Tra la montagna e la pianura il territorio offre l'affascinante paesaggio collinare del Monferrato, delle Langhe, e delle valli dei fiumi.
Nel Monferrato, poi, si segnala Aqui Terme importante stazione termale. La zona è inoltre caratterizzata da piccoli paesi panoramici arricchiti, spesso, da rilevanti testimonianze storiche e archeologiche.
Inutile ricordare le importanti opere di Torino, la città della Mole Antonelliana, della Basilica di Superga, del Palazzo Reale, del Duomo di San Giovanni con la cappella della S.S. Sindone, del Museo Egizio, del Castello Valentino.
Notevole è il turismo invernale.
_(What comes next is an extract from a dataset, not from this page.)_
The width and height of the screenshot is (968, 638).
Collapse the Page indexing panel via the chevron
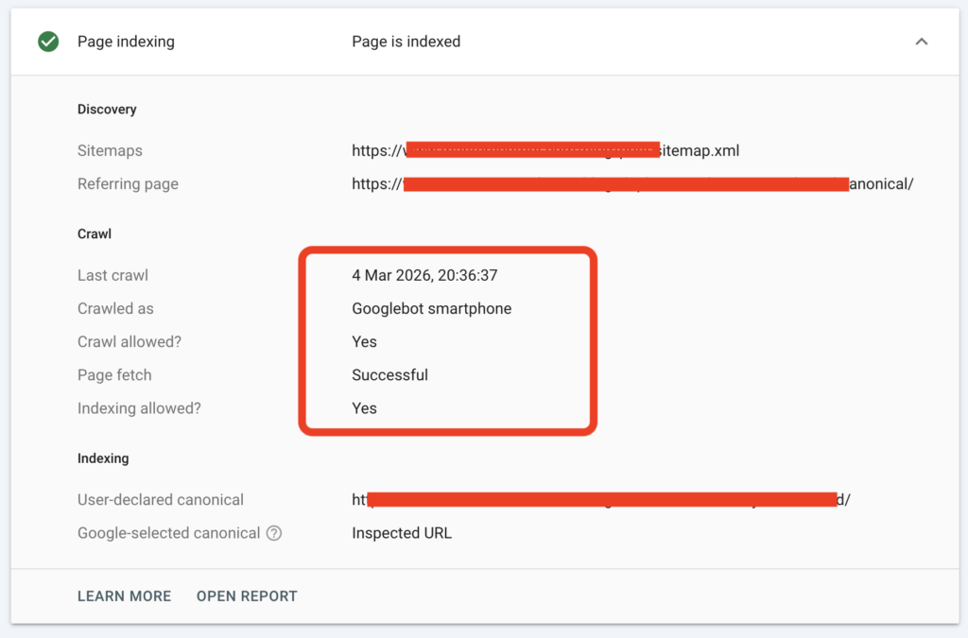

Nelle Alpi orientali al confine con la Francia sorgono numerosi centri turistici splendidamente attrezzati per gli sport invernali: tra i principali ricordiamo Bardonecchia, Sestriere, Domodossola e Macugnaga; e poi la note Oulx e Revello e Crissolo verso il Monviso.
Molto belle da visitare le splendide vallate come quelle di Susa, di Lanzo, la Valsesia, la Val d’Ossola e quelle caratteristiche del Canadese e di Cuneo.
Non è da trascurare inoltre la ricca offerta in fatto di sport: canoa, rafting, windsurf, pattinaggio, sci, free-climbing etc., non c’è che l’imbarazzo della scelta.
Ma chi visiterà il Piemonte rimarrà conquistato non solo dall'arte, dai monumenti, dai suggestivi scenari naturali. Impossibile non assaggiare l’ottima cucina regionale e il rinomato buon vino. Sulle colline dell'astigiano e delle Langhe si producono, infatti, vini d’altissima qualità con etichette conosciute in tutto il mondo. Vini tipici del Piemonte sono il Barbera, il Nebbiolo, il Barbaresco, il Barolo, il Moscato e la produzione di spumanti della provincia d’Asti. Altrettanto rinomati sono i pregiati formaggi a denominazione d'origine controllata provenienti dalle vallate alpine.
Un capitolo a parte meriterebbe il tartufo bianco d’Alba, profumatissimo e squisito. Da non perdere i famosi gianduiotti di Torino, morbidi cioccolatini ottenuti impastando cacao e nocciole piemontesi.
Famoso ad Ivrea, il vivace carnevale, caratterizzato dall’annuale "battaglia delle arance"!